Set task:
Repeat the minimum wage passage word for word from "My guess is" to "purports to be.)".

Text segment:
##########

Does any of this make sense?

The Summers claim doesn’t hold up very well empirically either: most studies show roughly 100% pass-through of higher minimum wages to prices. This means that the “second-order effect on total costs” argument doesn’t hold when wages are increased across the board (presumably because of the fallacy you’re pointing out) — unless, for some reason, firms consistently pick the moment of a minimum wage increase to inflate their markups.

This reflects an interesting internal tension among minimum wage advocates in economics. If clean identification is the standard, they have the empirical high ground on the direct policy question — “do minimum wages decrease unemployment?”. But once we move from direct estimates to the underlying mechanisms, very few of the ideas floating around have any empirical support, and most of them can easily be rejected. Neither the Summers story nor the simplest variant of the monopsony story (which would imply that a binding minimum wage lowers marginal costs) seem consistent with full pass-through to prices. Or, to take another example, search-based monopsony requires that marginal recruitment costs increase dramatically with the scale of a firm’s employee base — which is hard to rationalize either anecdotally or using the formal evidence in the literature.

So it’s an amusing contrast. By prevailing standards, the minimum wage itself has great empirical support — but then pretty much every single explanation that’s offered to rationalize these findings crashes and burns when you subject it to data and a little light theory.

An even more subtle but telling case of this disconnect is the following. The current empirical consensus among mainstream labor economists is that the employment effects of the minimum wage are close to zero. But most of the economic arguments offered to explain this finding do not specifically rationalize the zero — instead, they suggest some force that pushes opposite the traditional supply-and-demand logic, and could in principle offset it by 50% or 150%, rather than just 100%.

In general, if X is some positive value and Y is some negative value — with no a priori relationship between the magnitudes — it’s a remarkable coincidence for X+Y to always come out near zero. Yet, if we substitute “the traditional downward-sloping component of labor demand” for X and “the added effects of search-based monopsony” for Y, that’s exactly what the minimum wage consensus seems to believe. After all, cleanly identified studies aren’t giving sizable negative estimates in some settings and sizable positive estimates in others — they’re basically just giving zeros.

(Of course, one advantage of the Summers hypothesis is that — when drawn out under some very particular assumptions — it could explain a consistent zero. I’m curious whether this view is currently popular, despite its obvious other failings, because smart economists like Summers realize this advantage.

My guess is no, and that this is all a little too subtle. It will take a while for everyone to realize that proposing a negative Y to offset the neoclassical X isn’t good enough — you also need to explain why Y is so consistently of a magnitude that cancels out the neoclassical X. Or else you need to acknowledge that your point estimates might be driven by attenuation bias a la Sorkin, and that the Credibility Revolution isn’t always and everywhere as credible as it purports to be.)

##########

Given data:
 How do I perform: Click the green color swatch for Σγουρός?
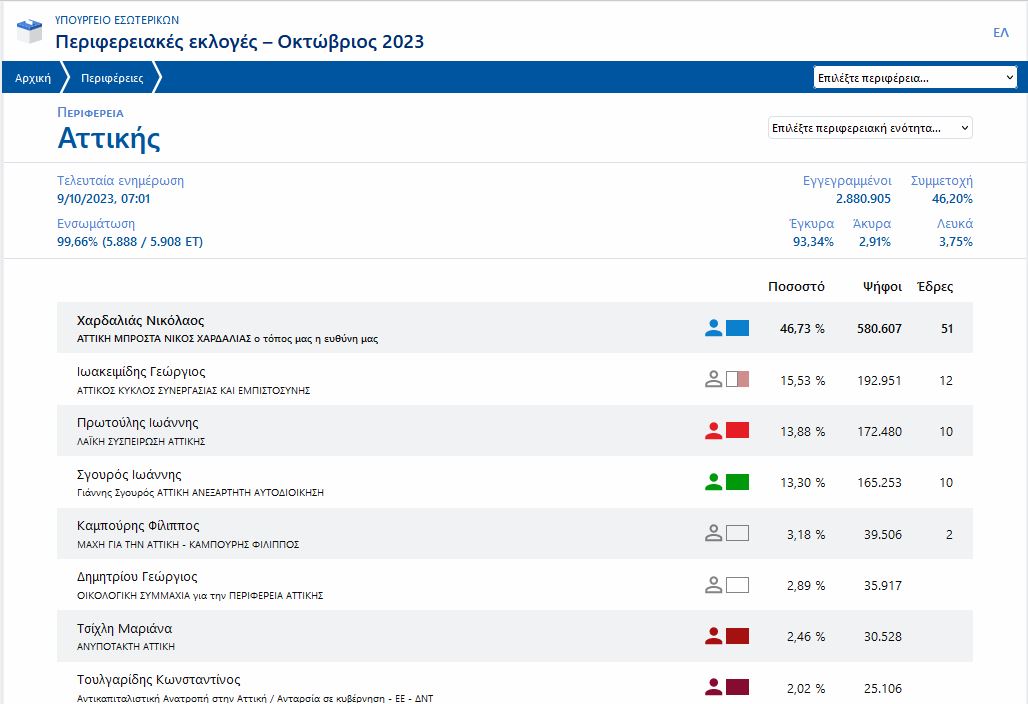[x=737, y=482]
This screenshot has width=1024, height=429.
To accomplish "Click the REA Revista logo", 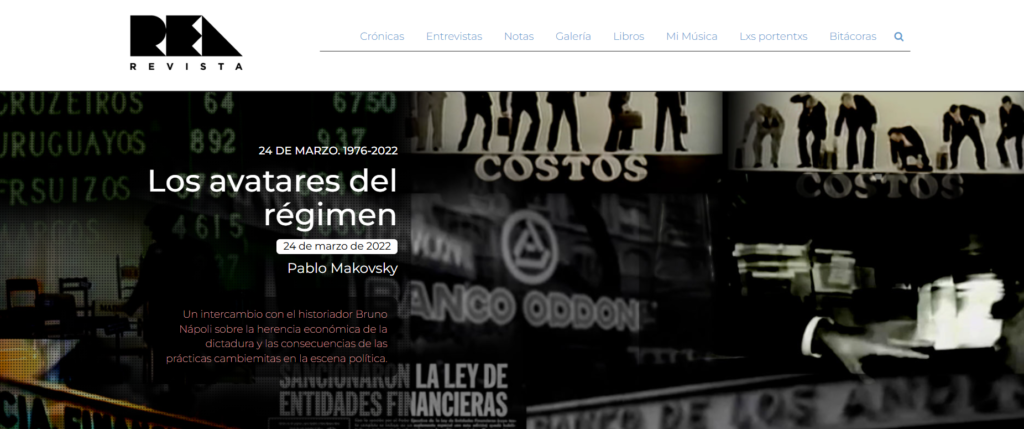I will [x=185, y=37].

##########

Exercise solution:
My guess is no, and that this is all a little too subtle. It will take a while for everyone to realize that proposing a negative Y to offset the neoclassical X isn’t good enough — you also need to explain why Y is so consistently of a magnitude that cancels out the neoclassical X. Or else you need to acknowledge that your point estimates might be driven by attenuation bias a la Sorkin, and that the Credibility Revolution isn’t always and everywhere as credible as it purports to be.)